The shelf-life for flour would be 6 to 9 months, which was took short for the 1800s! Because I guess that included potentially getting on a horse drawn cart or train, and then distributed out, at which point half your shelf life is gone, ne? I suppose. I don’t really know how folks in the past stored flour in their homes. :thinking:

Production

A Walz set of roller mills.

Milling of flour is accomplished by grinding grain between stones or steel wheels.[5] Today, “stone-ground” usually means that the grain has been ground in a mill in which a revolving stone wheel turns over a stationary stone wheel, vertically or horizontally with the grain in between.

Why do you suppose “stone-ground” is a thing? Is it purely marketing, or is there an advantage or difference to non-stone-ground flours?
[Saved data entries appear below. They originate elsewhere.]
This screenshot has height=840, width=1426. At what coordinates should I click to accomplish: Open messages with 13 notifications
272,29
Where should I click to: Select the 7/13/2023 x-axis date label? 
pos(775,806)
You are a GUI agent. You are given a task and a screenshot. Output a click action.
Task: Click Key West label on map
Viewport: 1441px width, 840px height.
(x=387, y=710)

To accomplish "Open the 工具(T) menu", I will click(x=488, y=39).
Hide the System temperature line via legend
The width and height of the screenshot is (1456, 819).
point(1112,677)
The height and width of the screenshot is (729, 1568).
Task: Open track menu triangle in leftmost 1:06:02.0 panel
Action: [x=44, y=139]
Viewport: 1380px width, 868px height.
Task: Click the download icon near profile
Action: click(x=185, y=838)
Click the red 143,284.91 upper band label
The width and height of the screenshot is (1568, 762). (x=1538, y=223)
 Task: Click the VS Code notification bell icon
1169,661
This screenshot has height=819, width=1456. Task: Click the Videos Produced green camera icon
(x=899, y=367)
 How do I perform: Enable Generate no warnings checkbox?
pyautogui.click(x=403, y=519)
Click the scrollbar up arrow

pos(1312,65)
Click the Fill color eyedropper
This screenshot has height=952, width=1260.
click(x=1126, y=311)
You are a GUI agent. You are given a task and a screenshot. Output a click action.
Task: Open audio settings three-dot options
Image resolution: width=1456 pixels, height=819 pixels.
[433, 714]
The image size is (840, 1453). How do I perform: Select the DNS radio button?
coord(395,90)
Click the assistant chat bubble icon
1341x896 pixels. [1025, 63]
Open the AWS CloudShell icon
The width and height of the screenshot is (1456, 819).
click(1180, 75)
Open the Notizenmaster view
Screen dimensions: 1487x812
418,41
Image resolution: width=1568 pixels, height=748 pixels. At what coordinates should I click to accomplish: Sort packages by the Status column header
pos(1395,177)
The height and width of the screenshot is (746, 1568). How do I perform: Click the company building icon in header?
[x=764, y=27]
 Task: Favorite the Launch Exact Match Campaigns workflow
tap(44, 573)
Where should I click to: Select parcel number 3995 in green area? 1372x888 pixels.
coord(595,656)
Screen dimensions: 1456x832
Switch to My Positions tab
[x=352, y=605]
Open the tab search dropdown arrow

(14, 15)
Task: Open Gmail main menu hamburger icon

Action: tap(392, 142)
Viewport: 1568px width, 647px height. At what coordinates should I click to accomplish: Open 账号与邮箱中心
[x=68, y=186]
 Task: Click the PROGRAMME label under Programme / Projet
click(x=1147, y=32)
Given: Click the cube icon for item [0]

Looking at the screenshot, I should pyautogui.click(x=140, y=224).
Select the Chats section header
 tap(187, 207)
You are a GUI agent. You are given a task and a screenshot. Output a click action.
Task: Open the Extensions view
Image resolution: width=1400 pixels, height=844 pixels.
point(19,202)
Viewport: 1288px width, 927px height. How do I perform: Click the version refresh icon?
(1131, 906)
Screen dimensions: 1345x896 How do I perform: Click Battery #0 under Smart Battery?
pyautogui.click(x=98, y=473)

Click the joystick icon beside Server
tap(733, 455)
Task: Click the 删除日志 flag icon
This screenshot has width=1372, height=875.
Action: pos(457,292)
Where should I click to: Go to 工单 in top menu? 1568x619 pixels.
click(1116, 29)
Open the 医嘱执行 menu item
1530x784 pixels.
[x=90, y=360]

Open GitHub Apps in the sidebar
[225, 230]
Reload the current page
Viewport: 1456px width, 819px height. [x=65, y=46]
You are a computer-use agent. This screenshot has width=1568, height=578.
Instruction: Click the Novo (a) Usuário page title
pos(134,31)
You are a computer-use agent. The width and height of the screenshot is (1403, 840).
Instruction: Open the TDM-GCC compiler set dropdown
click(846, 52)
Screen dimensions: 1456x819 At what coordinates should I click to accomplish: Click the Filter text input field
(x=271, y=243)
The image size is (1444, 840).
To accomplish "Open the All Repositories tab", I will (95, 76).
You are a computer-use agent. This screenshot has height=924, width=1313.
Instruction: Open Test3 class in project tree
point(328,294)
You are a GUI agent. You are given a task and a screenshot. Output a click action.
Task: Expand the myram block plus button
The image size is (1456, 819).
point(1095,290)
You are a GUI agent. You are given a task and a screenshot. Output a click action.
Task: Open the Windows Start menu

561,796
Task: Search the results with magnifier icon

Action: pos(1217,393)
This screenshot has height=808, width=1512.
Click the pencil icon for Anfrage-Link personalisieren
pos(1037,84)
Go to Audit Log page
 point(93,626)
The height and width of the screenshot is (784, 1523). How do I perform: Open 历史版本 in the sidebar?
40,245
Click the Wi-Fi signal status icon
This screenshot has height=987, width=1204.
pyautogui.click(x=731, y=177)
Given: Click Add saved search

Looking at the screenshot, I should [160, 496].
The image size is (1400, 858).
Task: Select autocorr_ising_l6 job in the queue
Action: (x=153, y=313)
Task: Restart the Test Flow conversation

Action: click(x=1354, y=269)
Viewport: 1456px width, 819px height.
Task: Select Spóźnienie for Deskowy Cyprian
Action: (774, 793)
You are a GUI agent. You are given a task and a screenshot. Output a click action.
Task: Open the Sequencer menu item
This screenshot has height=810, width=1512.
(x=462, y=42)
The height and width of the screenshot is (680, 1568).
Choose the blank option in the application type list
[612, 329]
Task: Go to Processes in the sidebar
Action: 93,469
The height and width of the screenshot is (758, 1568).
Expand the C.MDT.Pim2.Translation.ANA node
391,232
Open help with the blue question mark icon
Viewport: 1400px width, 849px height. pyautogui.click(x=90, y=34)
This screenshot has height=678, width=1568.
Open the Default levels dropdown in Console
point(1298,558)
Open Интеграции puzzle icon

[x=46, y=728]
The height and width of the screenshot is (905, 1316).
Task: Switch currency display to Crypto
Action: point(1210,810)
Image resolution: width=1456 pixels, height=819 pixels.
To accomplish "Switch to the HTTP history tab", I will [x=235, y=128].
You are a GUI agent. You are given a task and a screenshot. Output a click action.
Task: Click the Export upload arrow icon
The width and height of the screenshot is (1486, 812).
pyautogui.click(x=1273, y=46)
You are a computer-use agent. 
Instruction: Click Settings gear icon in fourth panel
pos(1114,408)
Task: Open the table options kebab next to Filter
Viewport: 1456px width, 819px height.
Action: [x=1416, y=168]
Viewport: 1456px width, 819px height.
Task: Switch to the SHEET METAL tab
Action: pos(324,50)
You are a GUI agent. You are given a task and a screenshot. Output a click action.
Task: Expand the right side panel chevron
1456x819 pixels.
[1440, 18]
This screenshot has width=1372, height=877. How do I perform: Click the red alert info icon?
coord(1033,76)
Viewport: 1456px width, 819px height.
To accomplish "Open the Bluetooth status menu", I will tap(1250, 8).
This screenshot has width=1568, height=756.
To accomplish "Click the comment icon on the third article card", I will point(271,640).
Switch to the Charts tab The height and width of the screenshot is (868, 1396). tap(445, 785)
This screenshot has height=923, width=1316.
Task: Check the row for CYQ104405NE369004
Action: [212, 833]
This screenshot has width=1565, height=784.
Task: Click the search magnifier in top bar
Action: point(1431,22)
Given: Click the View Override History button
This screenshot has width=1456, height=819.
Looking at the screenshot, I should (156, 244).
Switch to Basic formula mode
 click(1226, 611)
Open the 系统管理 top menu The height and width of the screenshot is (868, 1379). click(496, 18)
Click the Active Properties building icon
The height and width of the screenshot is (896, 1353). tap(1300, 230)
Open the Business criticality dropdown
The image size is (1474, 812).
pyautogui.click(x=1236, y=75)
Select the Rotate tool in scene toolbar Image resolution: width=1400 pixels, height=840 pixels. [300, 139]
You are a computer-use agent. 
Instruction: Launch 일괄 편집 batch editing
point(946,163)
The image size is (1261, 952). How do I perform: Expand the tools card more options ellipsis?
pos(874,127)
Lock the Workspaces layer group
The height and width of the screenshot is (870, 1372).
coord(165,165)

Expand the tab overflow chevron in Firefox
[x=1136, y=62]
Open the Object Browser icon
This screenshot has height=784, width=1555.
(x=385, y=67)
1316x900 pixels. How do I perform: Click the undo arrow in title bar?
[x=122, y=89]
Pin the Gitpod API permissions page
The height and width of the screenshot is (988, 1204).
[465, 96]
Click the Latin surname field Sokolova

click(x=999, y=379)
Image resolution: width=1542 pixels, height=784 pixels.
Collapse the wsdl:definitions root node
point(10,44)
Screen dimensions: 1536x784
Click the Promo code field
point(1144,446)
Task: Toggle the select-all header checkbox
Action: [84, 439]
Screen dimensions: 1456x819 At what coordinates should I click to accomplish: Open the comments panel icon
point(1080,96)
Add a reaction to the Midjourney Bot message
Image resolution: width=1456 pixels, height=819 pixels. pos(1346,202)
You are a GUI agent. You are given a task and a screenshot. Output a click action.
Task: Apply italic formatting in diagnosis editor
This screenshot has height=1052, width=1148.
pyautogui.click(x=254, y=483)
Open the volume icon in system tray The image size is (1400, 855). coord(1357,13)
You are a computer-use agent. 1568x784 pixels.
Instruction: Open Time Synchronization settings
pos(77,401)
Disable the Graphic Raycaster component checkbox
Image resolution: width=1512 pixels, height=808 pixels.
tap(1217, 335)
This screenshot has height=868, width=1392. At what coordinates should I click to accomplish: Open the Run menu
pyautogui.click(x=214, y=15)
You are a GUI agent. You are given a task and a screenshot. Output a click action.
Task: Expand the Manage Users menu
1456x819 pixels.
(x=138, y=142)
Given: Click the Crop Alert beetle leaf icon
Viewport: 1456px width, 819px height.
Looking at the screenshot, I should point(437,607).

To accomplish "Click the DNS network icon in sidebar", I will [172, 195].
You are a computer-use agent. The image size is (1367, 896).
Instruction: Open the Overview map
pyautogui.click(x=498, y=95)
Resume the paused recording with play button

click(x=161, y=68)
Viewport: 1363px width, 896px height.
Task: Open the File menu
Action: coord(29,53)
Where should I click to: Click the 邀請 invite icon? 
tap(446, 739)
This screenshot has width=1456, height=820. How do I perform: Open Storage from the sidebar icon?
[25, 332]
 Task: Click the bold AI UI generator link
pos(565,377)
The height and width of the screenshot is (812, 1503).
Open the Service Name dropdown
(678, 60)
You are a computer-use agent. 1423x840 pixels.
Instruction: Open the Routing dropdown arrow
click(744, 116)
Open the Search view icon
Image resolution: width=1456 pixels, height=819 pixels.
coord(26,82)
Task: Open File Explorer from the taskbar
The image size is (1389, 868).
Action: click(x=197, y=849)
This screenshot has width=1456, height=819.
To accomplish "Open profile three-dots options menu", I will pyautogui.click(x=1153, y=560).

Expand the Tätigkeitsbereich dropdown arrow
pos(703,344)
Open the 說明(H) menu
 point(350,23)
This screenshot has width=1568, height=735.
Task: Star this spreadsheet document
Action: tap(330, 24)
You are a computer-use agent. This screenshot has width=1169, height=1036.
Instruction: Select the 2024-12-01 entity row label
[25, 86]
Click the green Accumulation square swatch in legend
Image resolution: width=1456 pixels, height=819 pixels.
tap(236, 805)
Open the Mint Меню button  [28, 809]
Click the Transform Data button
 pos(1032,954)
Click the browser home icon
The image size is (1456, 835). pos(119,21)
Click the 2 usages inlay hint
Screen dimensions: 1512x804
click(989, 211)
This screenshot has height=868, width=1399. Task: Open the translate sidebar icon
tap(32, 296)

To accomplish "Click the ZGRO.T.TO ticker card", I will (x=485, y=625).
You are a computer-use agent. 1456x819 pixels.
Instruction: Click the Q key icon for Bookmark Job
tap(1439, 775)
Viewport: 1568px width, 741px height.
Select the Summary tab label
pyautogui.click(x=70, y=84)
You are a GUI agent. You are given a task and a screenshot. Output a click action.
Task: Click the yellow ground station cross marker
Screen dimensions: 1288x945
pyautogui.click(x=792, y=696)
Glad I wrote that, so I was able to read it and realize I thought folks “got on fine” without enriched flour! Pfft! Have I forgotten history or something?!

:upside_down_face:

Modern mills

Main article: Gristmill

Roller mills soon replaced stone grist mills as the production of flour has historically driven technological development, as attempts to make gristmills more productive and less labor-intensive led to the watermill[6] and windmill. These terms are now applied more broadly to uses of water and wind power for purposes other than milling.[7] More recently, the Unifine mill, an impact-type mill, was developed in the mid-20th century.

Modern farm equipment allows livestock farmers to do some or all of their own milling when it comes time to convert their own grain crops to coarse meal for livestock feed. This capability is economically important because the profit margins are often thin enough in commercial farming that saving expenses is vital to staying in business.

The reason I’m drawn to learn more about flour is because of the interwoven story of human migration and history in relation to food production and obtainment, and mills are some of the most interesting technological developments.

Think of it this way: a bunch of non-Earth beings observe a field of wind mills, such as the one in the north part of the Bay Area, the Altamont Pass wind farm:

As soon as they looked up our vocabulary, they’d realize we are “farming” the wind and “milling” it into… food? I mean, certain, um, energy.